• Фрагмент страницы:
+---+
В свою очередь, в представлениях средневековых толкователей знак "тав" и подобный ему жезл первосвященника традиционно соотносились с древом жизни, нося характерные признаки происхождения от него (такие как способность к процветанию, что впоследствии было использовано христианской символикой в иконографии сюжета о выборе жениха для девы Марии, где прорастающий посох Иосифа изображался Т-образным, и в других сюжетах; способность к превращению, особенно в змею). Последнее самым широким образом было воспринято христианской эмблематикой, но разрабатывалось и средневековыми еврейскими мистиками.
Вернемся к нашим надгробиям. Разумеется, изображения на плитах очень мало напоминают буквы какого-либо алфавита. Это вполне конкретные образы креста или крестообразного посоха. Однако выбор именно таких образов, соединяющих символику орудий обоих актов творения мира, ветхозаветного и новозаветного, вероятно, не был случаен. Сложная ассоциативная символика "тау" могла быть воспринята Северо-Восточной Русью опосредованно, через произведения позднероманского искусства Европы, благодаря широким контактам Новгорода и очень тесным отношениям Тверских земель с Великим княжеством Литовским. На территориях последнего в XIV-XV в. была, конечно, возможность познакомиться непосредственно и с комментаторами-иудеями. Не будем забывать и о контактах Твери с южнославянскими землями, где использование символики "тау-креста" в надгробных памятниках неоднократно отмечалось, - знакомство же с последними жителей Верхневолжских земель подтверждено археологическими находками.
Стимулов к усвоению иконографии могло быть несколько.В их числе - необходимость пользоваться исцеляющей и ограждающей силой знака (особенно в период многочисленных чумных эпидемий, поражавших Русь вслед за Европой в период "черной смерти"), а также и живой религиозный интерес к библейским текстам, прежде всего -Ветхому Завету (а частью и непосредственно к иудаизму), свойственный Русскому Северу в период расцвета реформационного сознания в форме ереси жидовствующих. Разумеется, символика "тау" распространилась на Руси в существенно христианизованном варианте, причем позднем и слабо выраженном. Кроме того, она имела явные признаки хронологического и территориального ограничения. Однако в указанных пределах использование ее очень широко и активно, что позволяет говорить об определенной прочности усвоения знака народным сознанием. Даже после поглощения северо-западной ("тверской") художественной традиции московской культурой следы воздействия Т-образной композиции заметны в общей надгробной символике XV-XVII вв., причем на рубеже XV-XVI вв. эта композиция часто наделяется чертами, роднящими ее с мотивами "древа жизни".
------------
* Доклад призван дополнить интерпретацию материалов, изложенную автором в его книге "Русское средневековое надгробие" (М., 1996. С. 114-126, 211-226). В ней читатель найдет весь необходимый справочный аппарат и иллюстрации.
+---+
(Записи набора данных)
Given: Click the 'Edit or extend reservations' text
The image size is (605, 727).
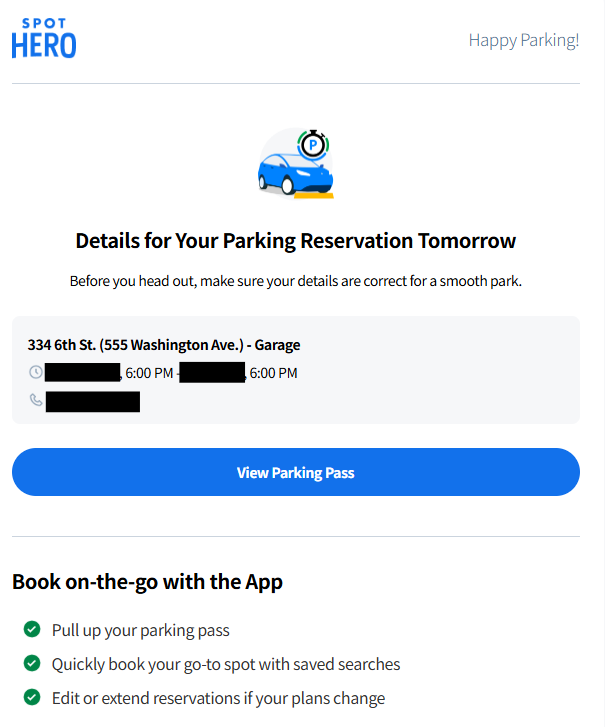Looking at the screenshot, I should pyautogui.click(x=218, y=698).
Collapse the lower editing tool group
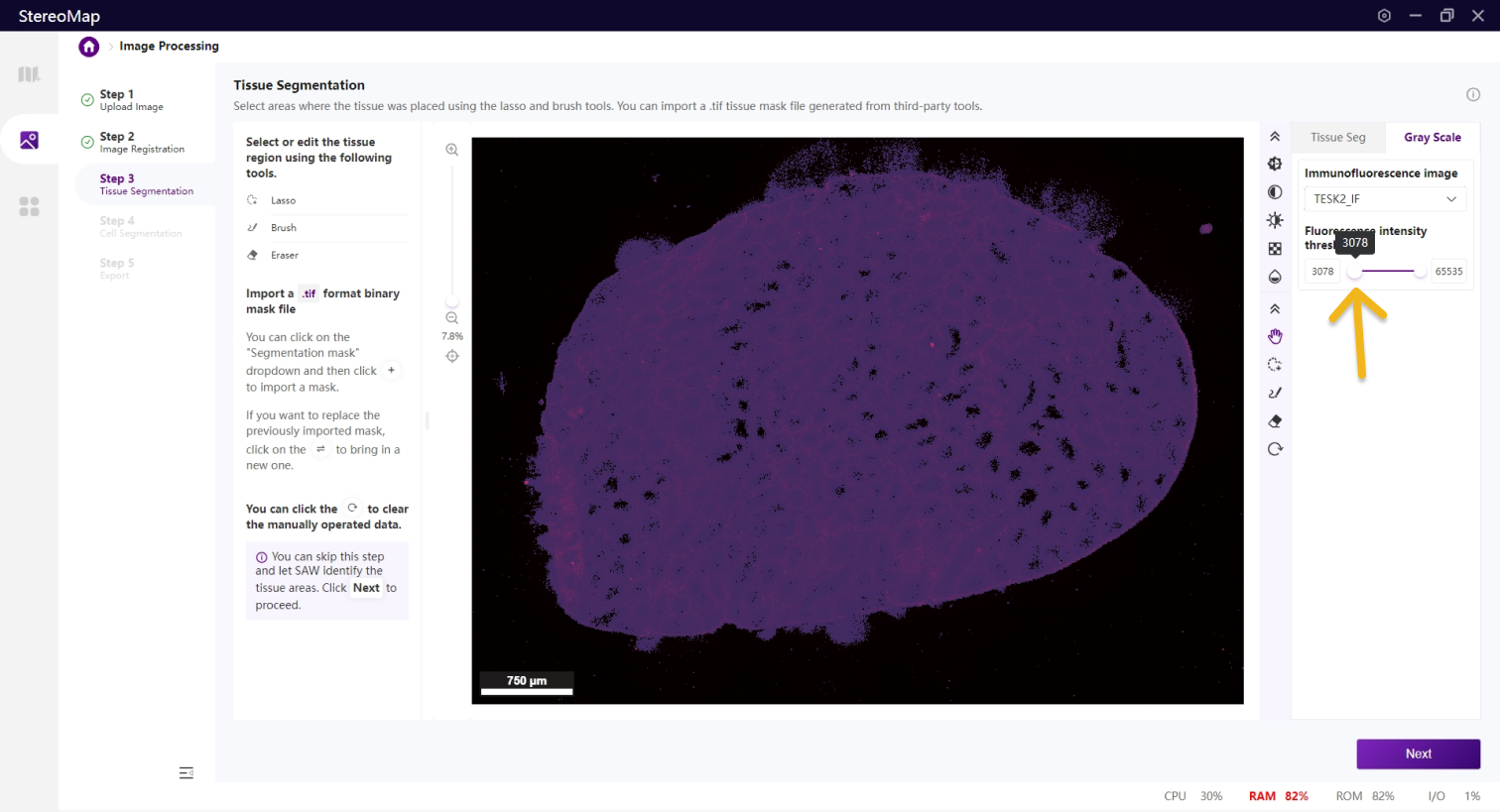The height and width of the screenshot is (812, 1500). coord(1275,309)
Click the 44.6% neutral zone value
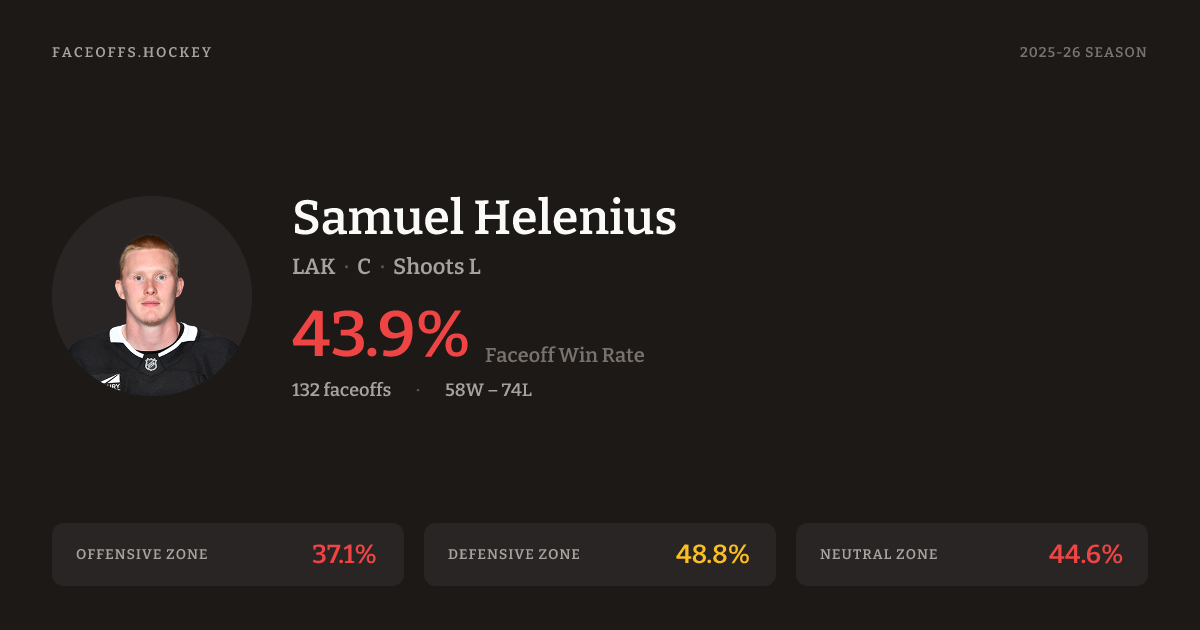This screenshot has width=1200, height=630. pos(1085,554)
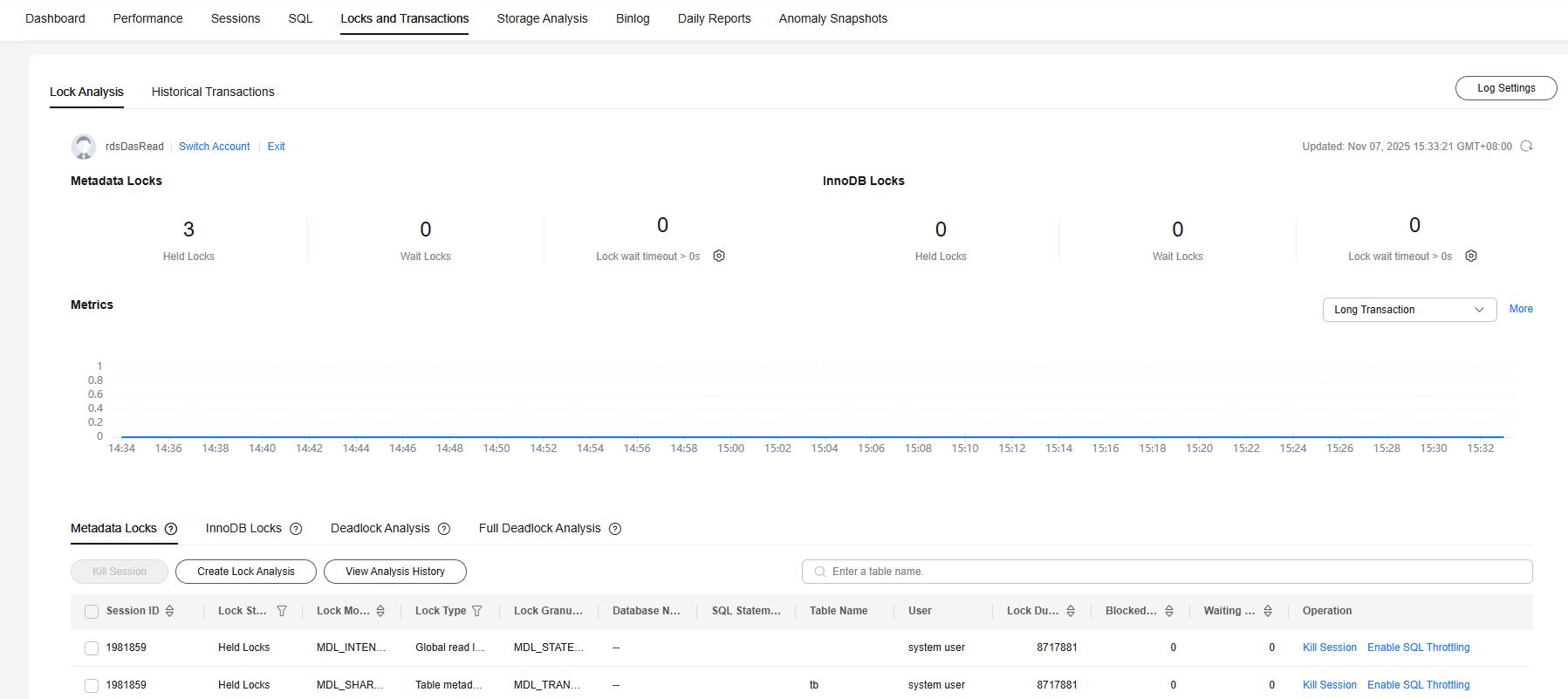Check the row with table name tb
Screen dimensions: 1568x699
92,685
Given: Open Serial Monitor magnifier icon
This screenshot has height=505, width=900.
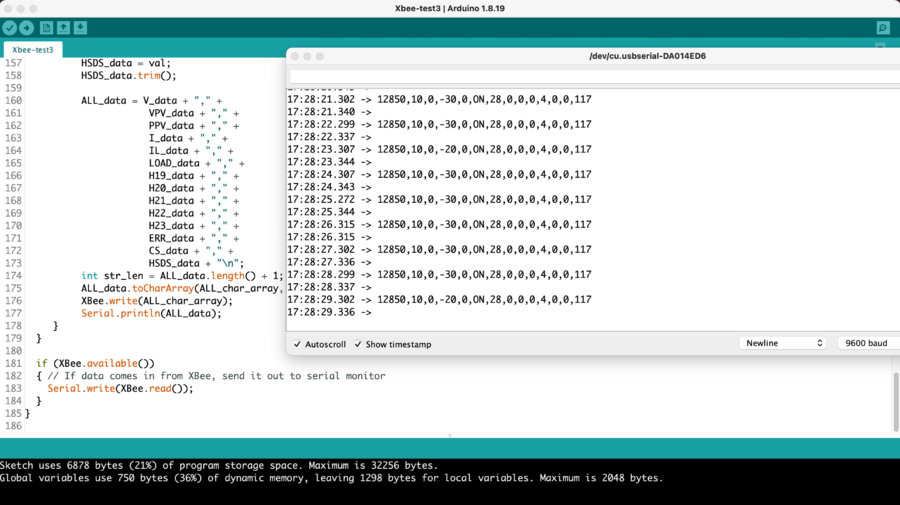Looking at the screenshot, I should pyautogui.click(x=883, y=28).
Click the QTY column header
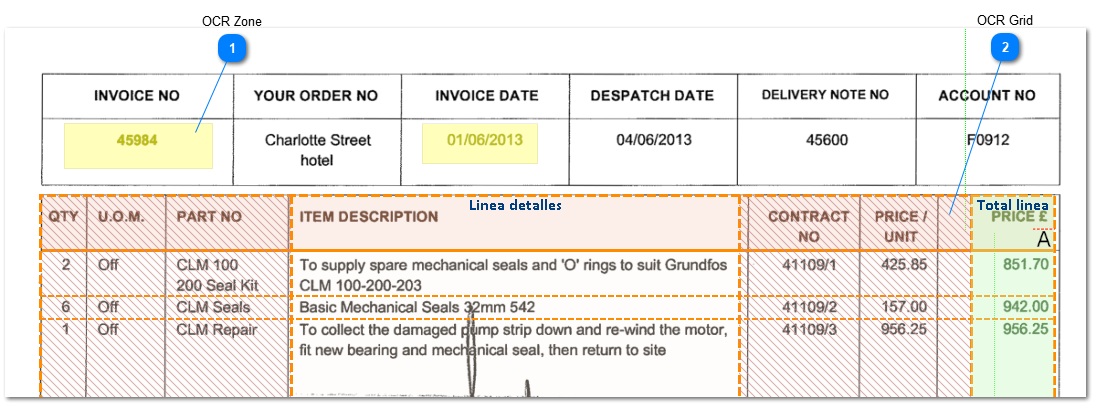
+---+
• Задача: Пожалуйста, перепишите часть текста о надгробиях, начиная со слов «В свою очередь, в» и заканчивая словами «средневековыми еврейскими мистиками.», заменив «жезл» на «скипетр».

• Ответ на задачу:
В свою очередь, в представлениях средневековых толкователей знак "тав" и подобный ему скипетр первосвященника традиционно соотносились с древом жизни, нося характерные признаки происхождения от него (такие как способность к процветанию, что впоследствии было использовано христианской символикой в иконографии сюжета о выборе жениха для девы Марии, где прорастающий посох Иосифа изображался Т-образным, и в других сюжетах; способность к превращению, особенно в змею). Последнее самым широким образом было воспринято христианской эмблематикой, но разрабатывалось и средневековыми еврейскими мистиками.